La Corte Suprema de Estados Unidos escuchó este miércoles los alegatos finales del equipo jurídico del Departamento de Justicia de Estados Unidos, que defiende la orden ejecutiva firmada por el presidente Donald Trump el 20 de enero de 2025 para restringir la ciudadanía automática por nacimiento en territorio estadounidense.
La medida instruye a las agencias federales a no reconocer como ciudadanos a los niños nacidos en Estados Unidos cuando ninguno de sus padres sea ciudadano o residente permanente legal.
Durante la audiencia, magistrados tanto conservadores como liberales cuestionaron al abogado D. John Sauer, representante de la administración Trump. En su exposición inicial, sostuvo que permitir la ciudadanía por nacimiento sin restricciones contradice la práctica adoptada por la mayoría de los países modernos.
El jurista argumentó que esta política reduce el valor de la ciudadanía estadounidense y funciona como un incentivo para la inmigración irregular, al beneficiar a extranjeros que, según dijo, incumplen las leyes migratorias y se adelantan a quienes siguen los procedimientos legales.
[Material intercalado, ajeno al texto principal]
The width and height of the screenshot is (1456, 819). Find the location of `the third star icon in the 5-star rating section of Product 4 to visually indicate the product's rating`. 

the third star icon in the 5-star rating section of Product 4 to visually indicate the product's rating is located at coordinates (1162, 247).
Posteriormente, el tribunal escuchó a Cecilia Wang, directora legal de la American Civil Liberties Union (ACLU), organización que brinda defensa jurídica en casos donde considera que están en riesgo las libertades civiles.
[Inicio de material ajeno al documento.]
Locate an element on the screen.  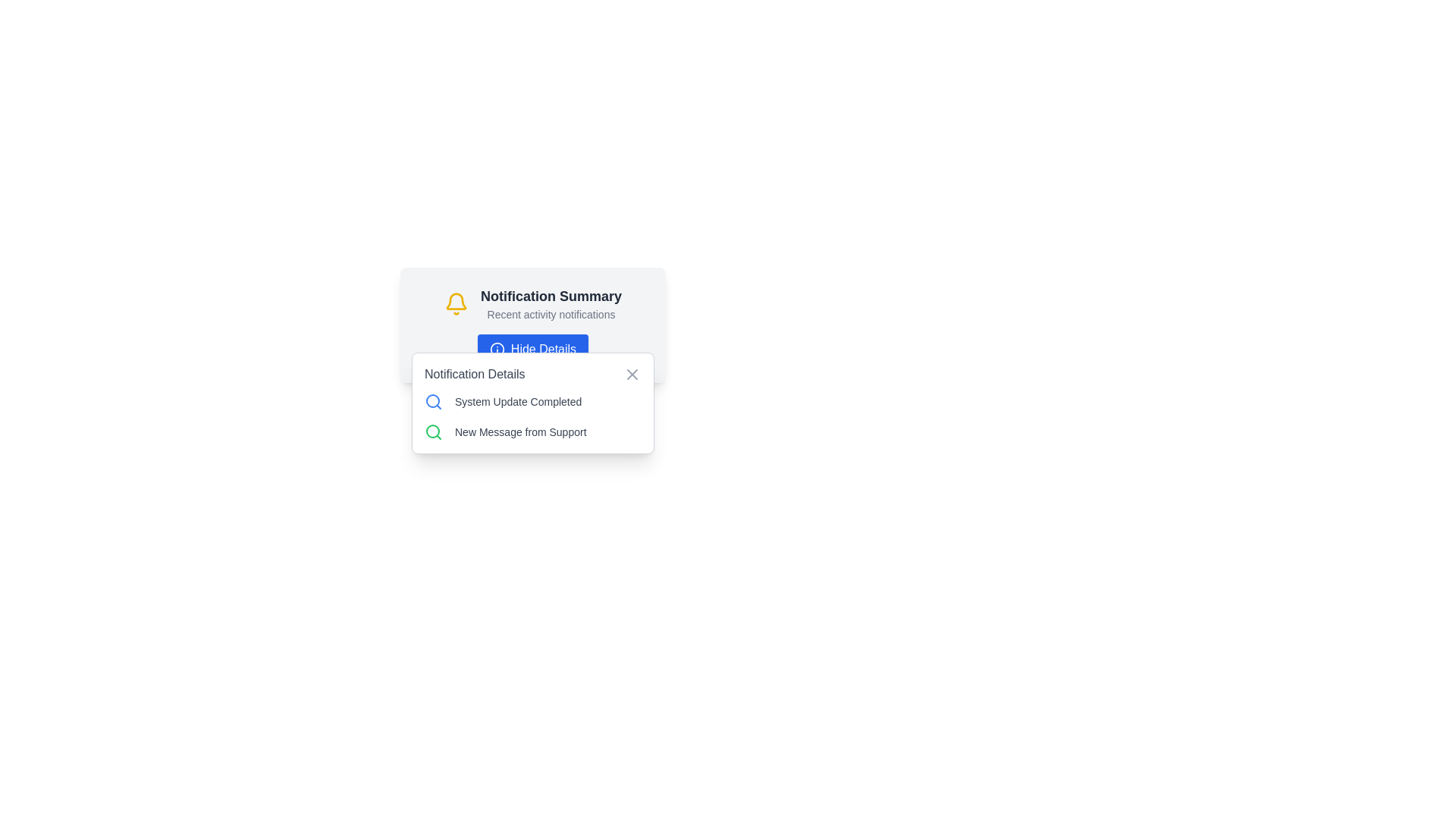
the 'System Update Completed' notification text is located at coordinates (532, 400).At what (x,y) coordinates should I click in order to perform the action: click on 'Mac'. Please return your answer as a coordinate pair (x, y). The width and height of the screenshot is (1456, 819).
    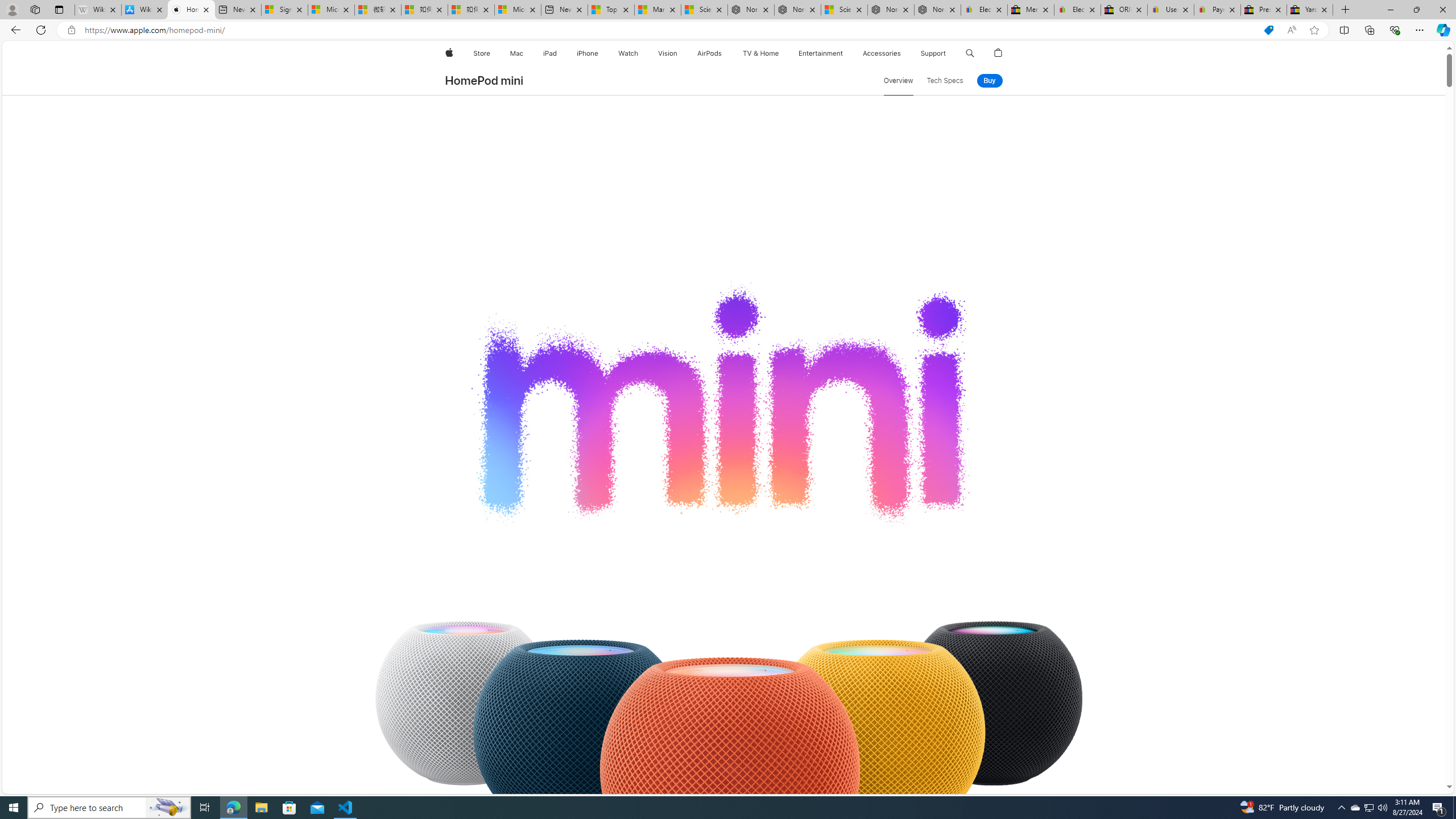
    Looking at the image, I should click on (515, 53).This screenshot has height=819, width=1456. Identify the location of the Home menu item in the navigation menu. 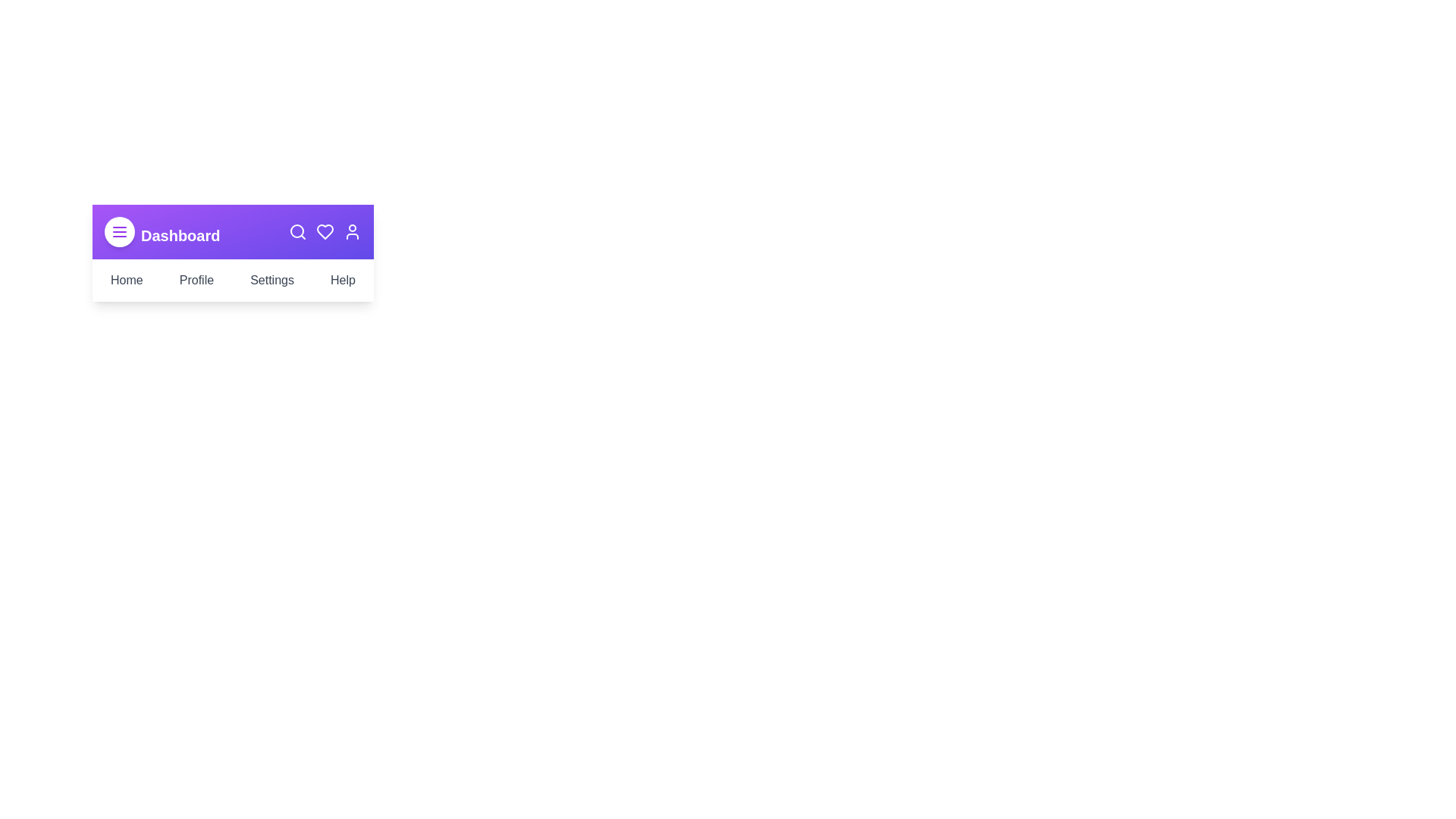
(127, 281).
Wang representa a un grupo de padres y menores que impugnaron la directiva presidencial, la cual busca eliminar la ciudadanía automática al nacer. Los demandantes piden que se mantenga el fallo de un tribunal inferior que consideró que la orden de Trump contradice la cláusula de ciudadanía de la Decimocuarta Enmienda de la Constitución de Estados Unidos y una legislación federal que respalda ese derecho.
La Constitución establece que toda persona nacida o naturalizada en Estados Unidos y sujeta a su jurisdicción es ciudadana del país y del estado donde reside. Desde su aprobación en 1868, esta disposición ha sido interpretada como una garantía de ciudadanía para los niños nacidos en territorio estadounidense, incluso si sus padres no son ciudadanos o residentes permanentes. Las excepciones son limitadas, como en el caso de hijos de diplomáticos extranjeros o de fuerzas militares enemigas.